Charente-Maritime : Déjà condamné en 2005, un chirurgien soupçonné d'avoir violé plus de 200 jeunes patients dont il s'occupait en particulier à l'hôpital - Vidéo

L'affaire sordide a débuté en avril 2017 dans la commune de Jonzac (Charente-Maritime). Une fillette de 6 ans révèle aux gendarmes avoir été violée par son voisin, un chirurgien de 66 ans. Ce témoignage va mener les enquêteurs sur la piste d'un prédateur sexuel présumé.

À son domicile, ils vont retrouver des photos de lui dénudé et des carnets de bord.

C’est la Charente libre qui révèle l’affaire, plus de 200 noms de victimes y seraient recensés à travers la France. Le praticien exerçait à l’hôpital de Jonzac entre 2008 et 2017. D’après le quotidien, «il aurait agressé sexuellement des mineurs, parfois en ''phase de réveil'', lors de séjours à l’hôpital». Il a également travaillé en Touraine et en Bretagne. Lors de la perquisition au domicile du mis en cause, les gendarmes ont fait de troublantes découvertes. C’est à ce moment que les carnets ont été retrouvés ainsi que des poupées cachées sous le parquet, des perruques, des objets sexuels, des photos du médecin nu. Et des images à caractère pédopornographique.

En parallèle, un groupe de personnes se disant victimes s’est également organisé sur les réseaux sociaux. Ses membres recueillent les témoignages et appellent «à se battre ensemble pour que cela cesse et ne plus avoir peur».

Accusé de deux viols commis sur des mineurs et trois atteintes sexuelles, le médecin, spécialisé en chirurgie digestive, est à ce jour renvoyé devant la cour d’assises de Saintes. En attendant, il est toujours incarcéré à la maison d’arrêt de la ville de Charente-Maritime depuis 2017. En remontant jusqu’aux personnes dont le nom figure dans les carnets, l’enquête devra déterminer si elles auraient elles aussi subi des sévices.

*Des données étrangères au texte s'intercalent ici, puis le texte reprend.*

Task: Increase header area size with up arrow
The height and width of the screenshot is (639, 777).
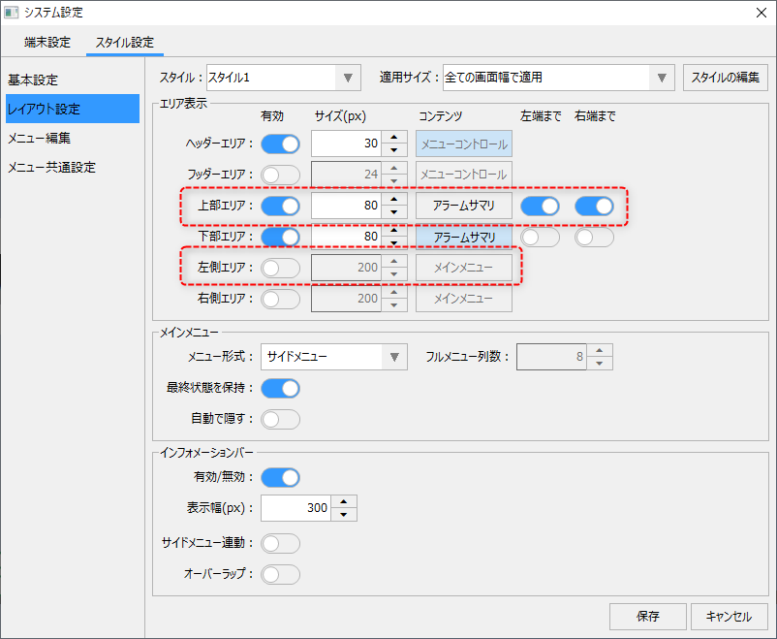Action: pos(394,138)
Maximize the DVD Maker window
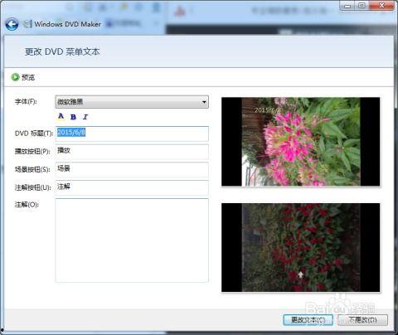 click(x=362, y=6)
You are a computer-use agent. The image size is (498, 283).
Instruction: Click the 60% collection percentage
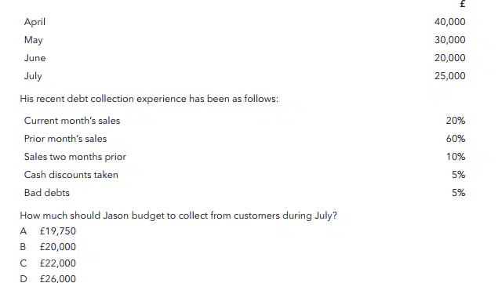coord(456,139)
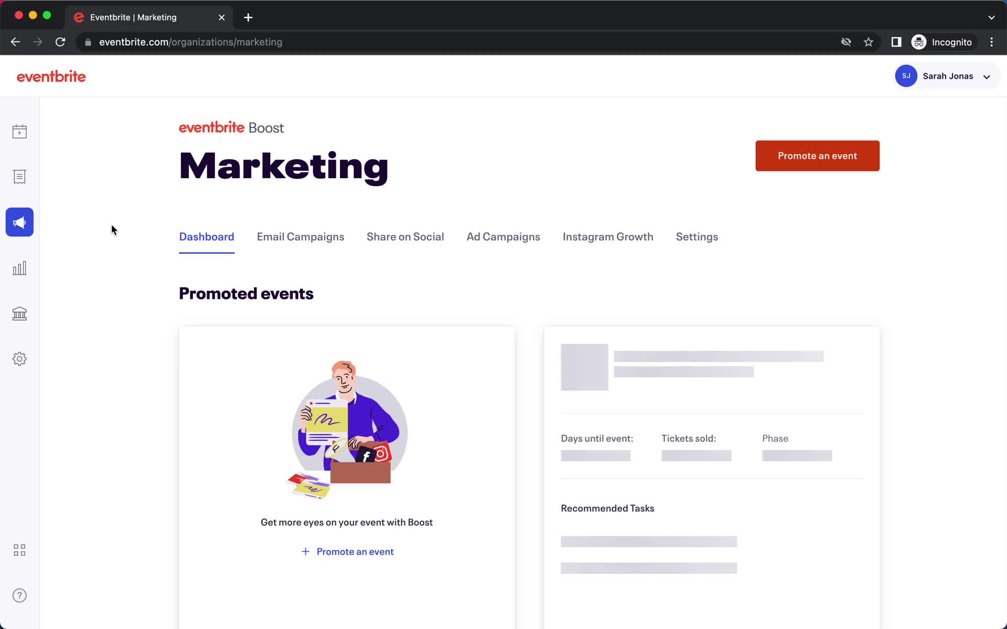1007x629 pixels.
Task: Click the apps/grid sidebar icon
Action: (x=19, y=550)
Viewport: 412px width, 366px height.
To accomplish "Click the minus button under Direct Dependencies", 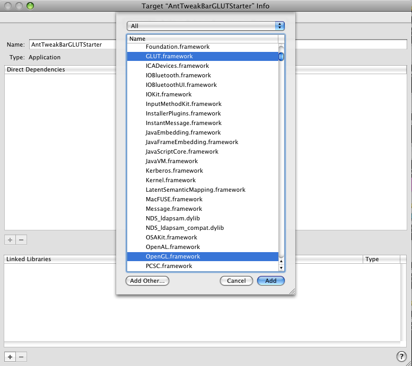I will (21, 239).
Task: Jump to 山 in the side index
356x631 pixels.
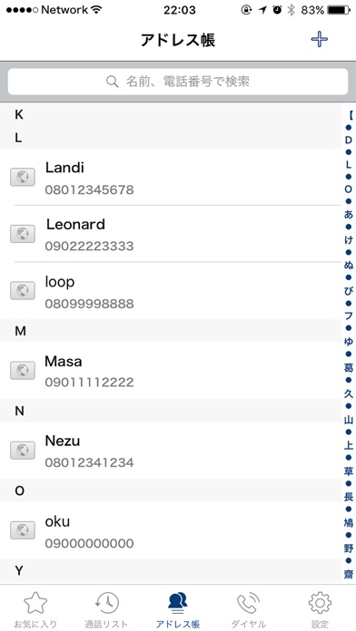Action: [x=349, y=420]
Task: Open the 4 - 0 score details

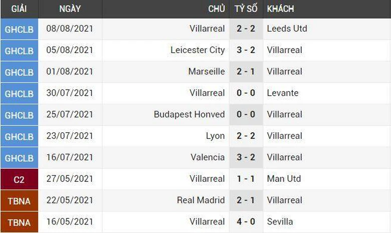Action: [246, 221]
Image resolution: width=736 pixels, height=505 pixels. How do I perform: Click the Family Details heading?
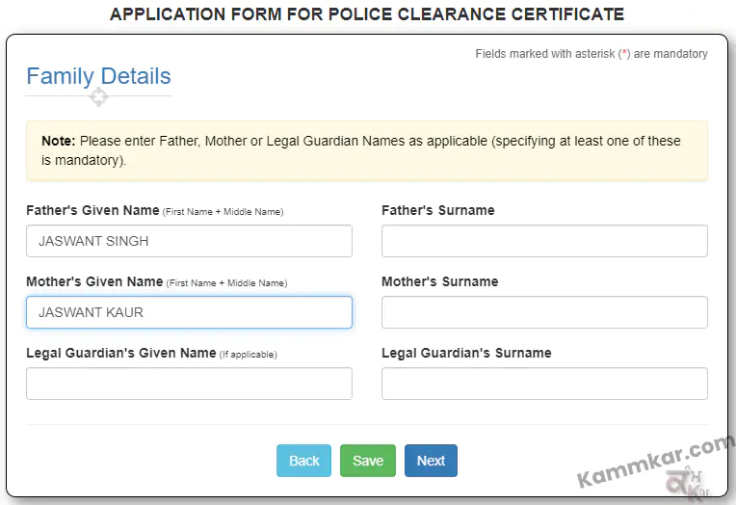[x=98, y=76]
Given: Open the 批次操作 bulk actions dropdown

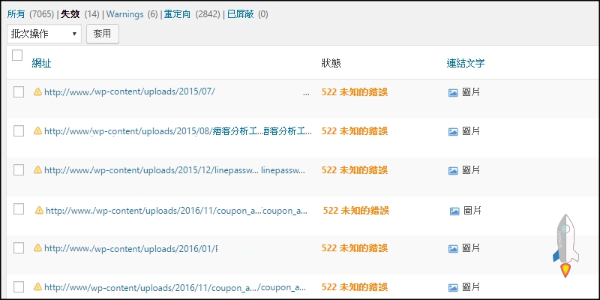Looking at the screenshot, I should [x=44, y=34].
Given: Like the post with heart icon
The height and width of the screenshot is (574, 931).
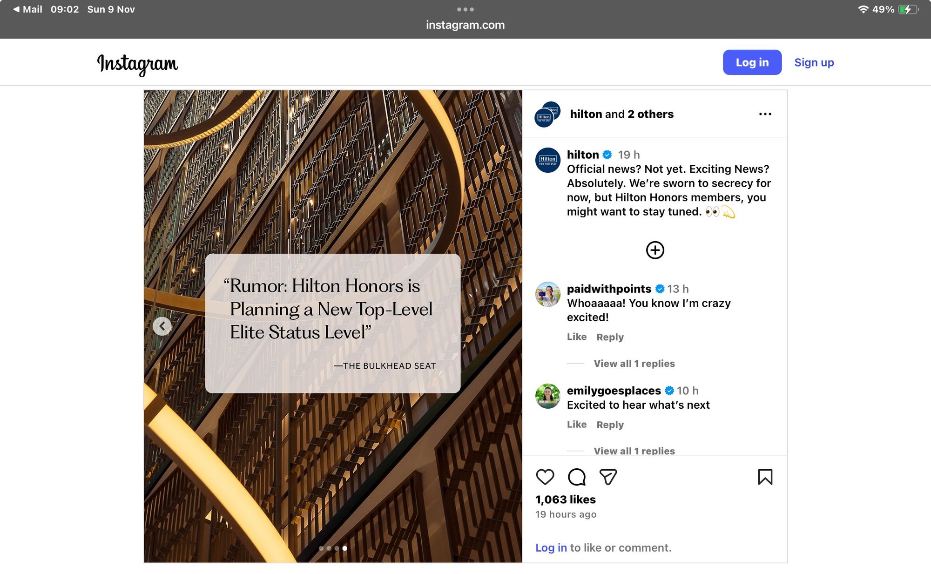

Pour les enquêteurs, c'est autant de potentielles victimes, certaines auraient pu être abusées lors de séjours à l'hôpital.

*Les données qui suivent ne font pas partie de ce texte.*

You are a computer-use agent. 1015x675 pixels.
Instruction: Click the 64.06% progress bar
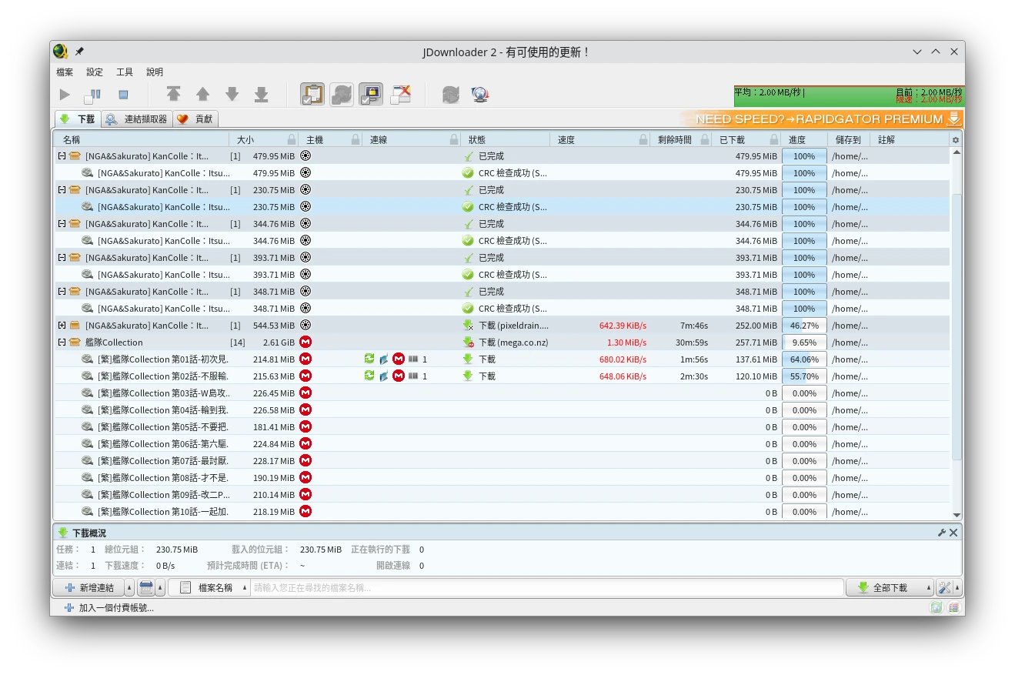point(804,359)
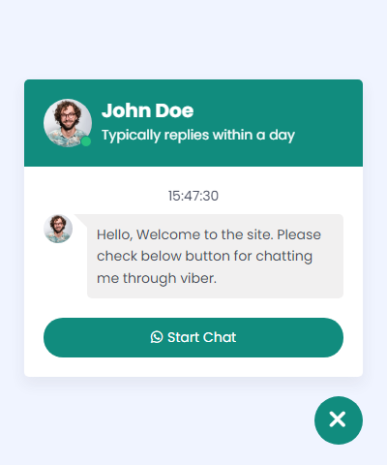This screenshot has height=465, width=387.
Task: Click the word 'Hello,' in the message
Action: [114, 234]
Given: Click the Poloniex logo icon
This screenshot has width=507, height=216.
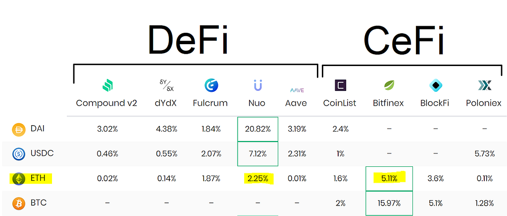Looking at the screenshot, I should pos(484,86).
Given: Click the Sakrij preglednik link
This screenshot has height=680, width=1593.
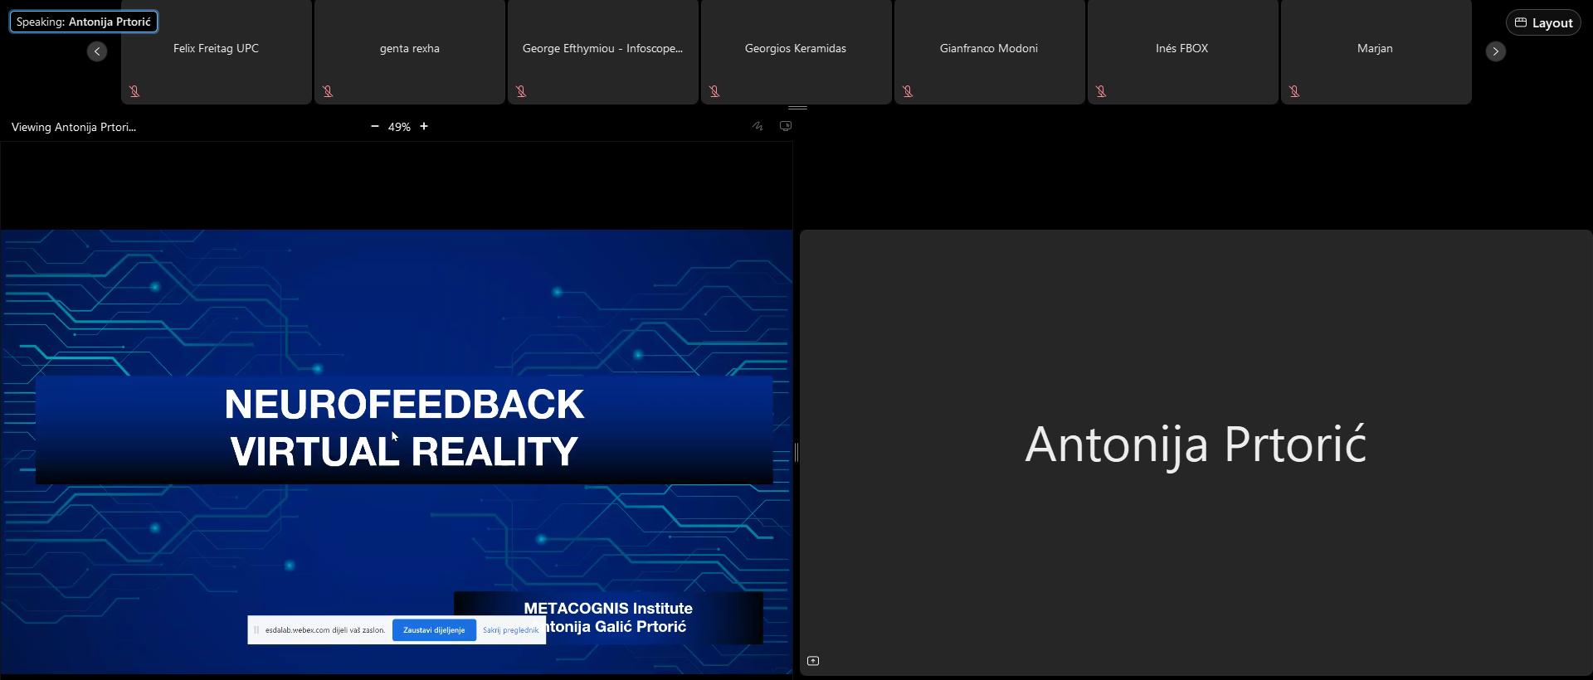Looking at the screenshot, I should click(510, 630).
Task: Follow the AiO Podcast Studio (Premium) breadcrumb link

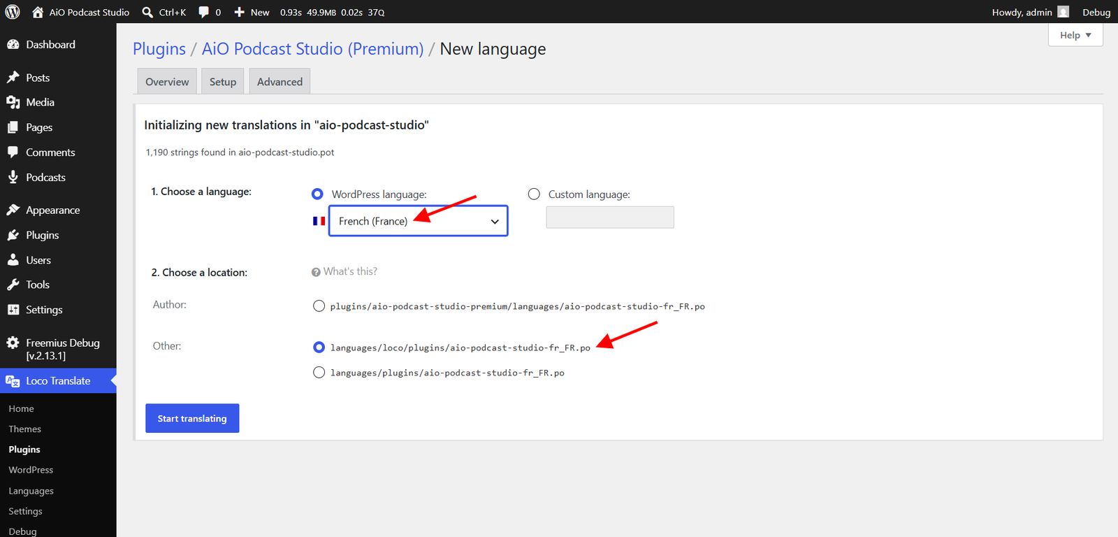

Si le contenu de des notes se révélait exact, il s'agirait d'un des plus graves scandales pédophiles de France. "Il le reconnait, il y certains passages (...) qui sont extrêmement lamentables", estime Thibault Kurzawa, avocat du prévenu.  Il regrette aujourd’hui profondément son comportement. Un premier procès pourrait se tenir en 2020», précise-t-il. En 2005, alors qu’il exerçait en Bretagne, le médecin avait déjà été condamné par le tribunal correctionnel de Vannes à quatre mois de prison avec sursis pour détention d’images à caractère pédopornographique.

En 2005, le chirurgien avait déjà été condamné à quatre mois de prison avec sursis pour détention d'images pédopornographiques. Il sera jugé pour quatre affaires de viols et d'agressions sexuelles sur mineurs.